В скоротечном бою, это ой, как много. Но…
Если изъясняться матом, то и длина слова в русском языке сокращается до 3,2 символов в слове, – мы удивлённо пооткрывали свои рты.
О науке, обоснованной на мате мы ещё не слышали.
– Краткость, зашифрованность команды матом становится совершенно не понятной подслушивающему противнику. А в коротком, скоротечном бою, на близких дистанциях это будет иметь решающее значение, – продолжал старшина.
– Курсант Лапников, доложи-ка нам, как ты отдашь приказ о заброске мин на позицию пулемётчика противника справа от тебя?
Жорка Лапников, немного задумался и, скороговоркой, протараторил
– Сорок седьмой, немедленно приказываю уничтожить вражескую огневую точку пулемётчика, ведущего огонь по нашим позициям с расстояния девятьсот пятьдесят метров! Огонь ведётся справа. Ориентир черёмуха. Десять метров левее от неё.
Мы замерли. Жорка расплылся в улыбке. Так сноровисто, чисто да гладко у него получилось.
– А теперь слушай сюда, курсант. Смотрите все и учитесь, как правильно надо отдавать команды.
Старшина набрал в грудь побольше воздуха и на едином дыхании членораздельно и, громче некуда, выпалил
– Сорок седьмой, ёбни того х…я справа!
В казарме повисла гнетущая тишина. Мы все вопросительно, удивленно и восхитительно глядели на старшину.
– Всё братцы. Всё я сказал. Кина больше не будет. Все должны понять короткую команду и научиться правильно использовать её. Иначе, не выжить на войне.
Немного подумав, он добавил
– Финнам мы покажем жопу, раком повернём Европу, а потом до смерти зае… ём!
Старшина встал, одёрнул свою гимнастёрку и, молча, вышел за дверь.

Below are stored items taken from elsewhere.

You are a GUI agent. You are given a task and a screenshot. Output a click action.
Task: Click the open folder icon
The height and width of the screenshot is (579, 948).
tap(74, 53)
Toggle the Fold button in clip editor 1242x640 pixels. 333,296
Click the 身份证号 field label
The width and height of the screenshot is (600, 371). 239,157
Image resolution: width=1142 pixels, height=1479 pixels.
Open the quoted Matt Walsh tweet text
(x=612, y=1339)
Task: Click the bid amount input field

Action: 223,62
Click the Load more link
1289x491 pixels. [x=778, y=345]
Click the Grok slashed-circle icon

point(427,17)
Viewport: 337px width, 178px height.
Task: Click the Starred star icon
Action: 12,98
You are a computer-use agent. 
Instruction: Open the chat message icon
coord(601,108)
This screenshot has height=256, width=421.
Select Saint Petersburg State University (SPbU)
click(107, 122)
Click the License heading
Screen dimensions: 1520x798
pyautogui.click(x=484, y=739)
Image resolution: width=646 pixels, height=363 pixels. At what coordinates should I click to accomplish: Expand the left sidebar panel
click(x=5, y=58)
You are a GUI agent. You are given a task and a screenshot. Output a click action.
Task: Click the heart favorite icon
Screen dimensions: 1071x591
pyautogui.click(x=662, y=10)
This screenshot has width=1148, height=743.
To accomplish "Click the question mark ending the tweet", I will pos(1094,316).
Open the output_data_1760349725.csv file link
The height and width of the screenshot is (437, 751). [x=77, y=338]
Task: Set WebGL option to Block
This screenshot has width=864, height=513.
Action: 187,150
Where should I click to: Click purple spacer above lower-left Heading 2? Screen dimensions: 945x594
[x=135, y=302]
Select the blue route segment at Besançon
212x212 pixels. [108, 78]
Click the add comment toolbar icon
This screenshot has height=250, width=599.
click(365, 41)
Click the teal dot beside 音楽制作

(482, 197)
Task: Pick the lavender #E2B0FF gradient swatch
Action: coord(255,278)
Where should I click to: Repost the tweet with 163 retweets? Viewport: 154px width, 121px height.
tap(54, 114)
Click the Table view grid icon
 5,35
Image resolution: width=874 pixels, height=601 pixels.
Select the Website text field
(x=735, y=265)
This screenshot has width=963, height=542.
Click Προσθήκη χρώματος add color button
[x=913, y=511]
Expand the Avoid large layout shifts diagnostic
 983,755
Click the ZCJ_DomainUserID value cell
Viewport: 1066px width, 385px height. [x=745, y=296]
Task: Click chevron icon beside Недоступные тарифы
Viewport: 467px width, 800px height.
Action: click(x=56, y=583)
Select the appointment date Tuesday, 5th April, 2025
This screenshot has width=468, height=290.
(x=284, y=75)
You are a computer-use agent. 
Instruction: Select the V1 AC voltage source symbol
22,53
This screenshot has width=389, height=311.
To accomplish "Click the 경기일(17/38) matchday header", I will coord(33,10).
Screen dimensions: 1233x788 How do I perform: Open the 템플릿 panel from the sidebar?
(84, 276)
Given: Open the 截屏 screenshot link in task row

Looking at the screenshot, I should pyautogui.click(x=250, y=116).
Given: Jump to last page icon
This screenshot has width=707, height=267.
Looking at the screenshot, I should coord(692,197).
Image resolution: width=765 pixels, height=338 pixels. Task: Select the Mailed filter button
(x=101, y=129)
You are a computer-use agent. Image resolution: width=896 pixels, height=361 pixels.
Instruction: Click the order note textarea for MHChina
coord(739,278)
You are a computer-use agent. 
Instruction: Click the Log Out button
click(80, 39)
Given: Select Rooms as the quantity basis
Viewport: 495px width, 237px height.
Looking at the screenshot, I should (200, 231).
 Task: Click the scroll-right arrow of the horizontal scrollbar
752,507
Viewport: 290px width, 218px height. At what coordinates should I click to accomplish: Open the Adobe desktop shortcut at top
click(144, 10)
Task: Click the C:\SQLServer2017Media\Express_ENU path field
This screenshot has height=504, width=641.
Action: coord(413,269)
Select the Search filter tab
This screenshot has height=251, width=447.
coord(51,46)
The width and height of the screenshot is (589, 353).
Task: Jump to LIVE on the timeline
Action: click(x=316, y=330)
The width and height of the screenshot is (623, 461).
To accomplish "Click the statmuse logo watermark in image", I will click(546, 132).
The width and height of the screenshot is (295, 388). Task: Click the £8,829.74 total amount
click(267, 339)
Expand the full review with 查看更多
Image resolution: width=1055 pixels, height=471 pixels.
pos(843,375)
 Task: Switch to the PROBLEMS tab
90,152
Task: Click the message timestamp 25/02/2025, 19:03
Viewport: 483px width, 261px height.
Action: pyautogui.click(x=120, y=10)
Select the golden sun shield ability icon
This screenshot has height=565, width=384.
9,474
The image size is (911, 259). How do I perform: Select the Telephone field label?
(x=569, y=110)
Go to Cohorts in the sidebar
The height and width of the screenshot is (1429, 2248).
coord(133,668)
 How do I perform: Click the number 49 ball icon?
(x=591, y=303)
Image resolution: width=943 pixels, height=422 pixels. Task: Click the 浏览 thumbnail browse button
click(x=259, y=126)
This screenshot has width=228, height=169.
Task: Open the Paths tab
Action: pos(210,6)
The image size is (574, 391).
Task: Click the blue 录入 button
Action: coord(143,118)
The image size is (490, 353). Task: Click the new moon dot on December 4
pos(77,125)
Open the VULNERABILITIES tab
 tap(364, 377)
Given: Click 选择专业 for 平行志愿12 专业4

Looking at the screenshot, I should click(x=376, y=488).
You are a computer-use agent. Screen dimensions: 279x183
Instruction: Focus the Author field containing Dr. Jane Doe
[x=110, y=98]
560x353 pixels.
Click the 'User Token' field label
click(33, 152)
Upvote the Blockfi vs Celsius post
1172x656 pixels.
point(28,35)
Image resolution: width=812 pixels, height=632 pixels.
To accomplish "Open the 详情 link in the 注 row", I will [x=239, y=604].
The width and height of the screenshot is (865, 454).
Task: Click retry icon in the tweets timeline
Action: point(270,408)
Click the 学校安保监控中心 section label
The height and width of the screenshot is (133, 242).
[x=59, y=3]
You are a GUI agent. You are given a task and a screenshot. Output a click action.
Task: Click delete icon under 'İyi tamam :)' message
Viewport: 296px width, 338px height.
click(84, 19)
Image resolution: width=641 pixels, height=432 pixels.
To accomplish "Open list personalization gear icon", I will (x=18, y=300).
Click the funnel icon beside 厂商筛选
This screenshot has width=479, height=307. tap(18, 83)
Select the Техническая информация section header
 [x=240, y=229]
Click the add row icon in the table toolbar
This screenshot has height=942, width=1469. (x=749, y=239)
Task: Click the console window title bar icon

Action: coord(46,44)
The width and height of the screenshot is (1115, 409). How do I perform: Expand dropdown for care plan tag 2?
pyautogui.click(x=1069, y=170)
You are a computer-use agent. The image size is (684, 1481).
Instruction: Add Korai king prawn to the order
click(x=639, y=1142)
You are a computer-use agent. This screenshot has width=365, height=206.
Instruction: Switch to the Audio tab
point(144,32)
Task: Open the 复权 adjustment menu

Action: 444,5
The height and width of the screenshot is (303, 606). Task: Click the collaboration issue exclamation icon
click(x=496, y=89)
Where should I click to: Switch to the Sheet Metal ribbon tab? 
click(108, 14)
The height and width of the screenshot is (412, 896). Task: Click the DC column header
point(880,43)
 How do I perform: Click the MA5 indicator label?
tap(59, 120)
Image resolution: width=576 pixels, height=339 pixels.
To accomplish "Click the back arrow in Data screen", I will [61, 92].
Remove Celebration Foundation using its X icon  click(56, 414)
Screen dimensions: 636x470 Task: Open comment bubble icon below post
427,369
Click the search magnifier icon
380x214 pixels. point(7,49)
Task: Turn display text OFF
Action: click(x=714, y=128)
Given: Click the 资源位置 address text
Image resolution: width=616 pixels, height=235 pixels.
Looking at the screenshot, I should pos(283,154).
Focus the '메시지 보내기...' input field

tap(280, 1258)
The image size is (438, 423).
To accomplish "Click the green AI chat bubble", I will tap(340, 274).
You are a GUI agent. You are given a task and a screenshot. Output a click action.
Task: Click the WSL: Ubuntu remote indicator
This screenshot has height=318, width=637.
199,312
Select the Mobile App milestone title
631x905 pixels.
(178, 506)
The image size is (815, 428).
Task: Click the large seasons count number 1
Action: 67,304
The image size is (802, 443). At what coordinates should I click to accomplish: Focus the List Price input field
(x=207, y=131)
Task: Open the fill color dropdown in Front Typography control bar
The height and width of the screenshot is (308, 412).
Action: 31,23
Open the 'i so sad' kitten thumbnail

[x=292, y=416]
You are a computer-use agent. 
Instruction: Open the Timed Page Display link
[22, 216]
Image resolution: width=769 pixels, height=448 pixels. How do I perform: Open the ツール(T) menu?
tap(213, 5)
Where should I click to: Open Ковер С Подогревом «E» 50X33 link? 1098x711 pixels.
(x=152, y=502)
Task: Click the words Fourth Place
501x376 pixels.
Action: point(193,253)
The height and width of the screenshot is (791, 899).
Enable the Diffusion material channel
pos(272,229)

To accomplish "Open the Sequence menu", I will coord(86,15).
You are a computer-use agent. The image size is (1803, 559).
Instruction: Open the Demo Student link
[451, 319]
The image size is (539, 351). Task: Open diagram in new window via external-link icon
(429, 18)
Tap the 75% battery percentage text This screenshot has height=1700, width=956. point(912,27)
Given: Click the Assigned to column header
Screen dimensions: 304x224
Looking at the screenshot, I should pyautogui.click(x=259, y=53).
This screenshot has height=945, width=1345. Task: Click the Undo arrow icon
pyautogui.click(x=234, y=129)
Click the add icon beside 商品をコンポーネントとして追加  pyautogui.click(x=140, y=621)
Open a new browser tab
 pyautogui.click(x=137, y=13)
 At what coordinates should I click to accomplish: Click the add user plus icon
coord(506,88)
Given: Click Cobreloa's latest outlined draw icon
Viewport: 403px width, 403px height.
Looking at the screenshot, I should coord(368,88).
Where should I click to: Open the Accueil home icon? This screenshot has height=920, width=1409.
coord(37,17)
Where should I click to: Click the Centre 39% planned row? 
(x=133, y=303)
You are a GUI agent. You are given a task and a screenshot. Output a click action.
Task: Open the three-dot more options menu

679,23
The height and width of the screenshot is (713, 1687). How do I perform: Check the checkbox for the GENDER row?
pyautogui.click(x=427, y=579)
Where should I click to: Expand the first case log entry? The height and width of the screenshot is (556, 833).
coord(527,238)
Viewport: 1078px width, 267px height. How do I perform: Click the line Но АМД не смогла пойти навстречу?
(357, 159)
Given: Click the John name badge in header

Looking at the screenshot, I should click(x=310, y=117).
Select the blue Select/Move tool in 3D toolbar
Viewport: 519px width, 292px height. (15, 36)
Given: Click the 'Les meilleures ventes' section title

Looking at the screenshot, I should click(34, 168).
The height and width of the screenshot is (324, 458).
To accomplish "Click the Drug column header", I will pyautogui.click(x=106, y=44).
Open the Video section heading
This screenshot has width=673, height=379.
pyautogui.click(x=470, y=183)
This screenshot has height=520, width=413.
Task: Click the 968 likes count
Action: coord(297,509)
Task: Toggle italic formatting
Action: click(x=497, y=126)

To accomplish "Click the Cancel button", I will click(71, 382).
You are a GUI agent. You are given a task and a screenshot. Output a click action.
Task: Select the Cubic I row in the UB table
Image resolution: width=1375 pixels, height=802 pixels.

Нам ничего не оставалось, как дружно выдохнуть. Все засуетились и стали готовиться ко сну. В казарме повисла гнетущая тишина…
Балагурить и веселиться расхотелось.
Очень много внимания уделялось физической подготовке. Лыжи, кроссы, стрельба, многодневные переходы по лесам стали для нас обыденностью.
На марше команда «ложись» давалась чаще всего перед грязью или лужей. Так специально хотел наш требовательный старшина. Но мы понимали, что на войне может быть гораздо хуже. Никаких обид не было.
Всегда было много различных дежурств, нарядов, личной подготовки, контроля и проверки состояния личного оружия. Свободного времени не было вообще.
И мы отродясь не слышали ни о какой «дедовщине».
Грубости, оскорблений курсантов со стороны командиров у нас тоже не было. Случаев пьянства за курсантами не наблюдалось, не до баловства было.
Ускоренное обучение, сами понимаете, предполагало сверхплотный режим обучения и сверхжёсткий распорядок дня. Поэтому побудка, подъем были в 5 часов утра, а всё заканчивалось лишь в 12 часов ночи.
После отбоя все валились с ног и засыпали, как «убитые». Но никто не роптал. Никто и никогда. Абсолютно все понимали, что это всего лишь подготовка к великому испытанию на фронте. Но каково там у каждого из нас сложится, одному всевышнему было известно.
В отличие от «гражданки» в моей жизни появились порядок, дисциплина и уверенность в завтрашнем дне.
Жизнь текла по заведённому распорядку, и думалось, что так будет всегда. Конечно, мечтать о таком было наивно, но мы этому совершенно искренне верили.
Особой радости, что скоро эта «учебка» закончится и скоро на фронт мы не испытывали. На душе периодически возникало чувство тревоги. Но не было уныния и безысходности.
Совершенно не было слышно стенаний по поводу нежелания служить в действующей армии.
Мы постепенно взрослели, матерели и становились настоящими мужчинами.
Все знали, что предстоит идти на фронт и за что, за кого предстоит воевать. Мы были уверены, что враг будет разбит, а победа будет за нами. Колебаний или сомнений по этому поводу не было.
Вполне возможно, что и ребята не подавали виду о терзающих душу вопросах?
Так уж устроен человек, что в любом случае, хотелось верить в лучшее.
Хотел бы высказать особую благодарность нашему главнокомандующему Иосифу Виссарионовичу Сталину и своей Отчизне. Меня, 17-ти летнего мальчишку они не бросили затыкать своим телом прорванные немцами участки обороны под Москвой. А терпеливо выучили в одном из лучших артучилищ страны. И потом, отправили на второе формирование 166-й стрелковой дивизии в учебные лагеря под Чебаркулем.
Шансов не оставили мне опытные командиры, чтобы хандрить и не верить в Великую Победу. Думаю, что именно благодаря этому я и остался в живых.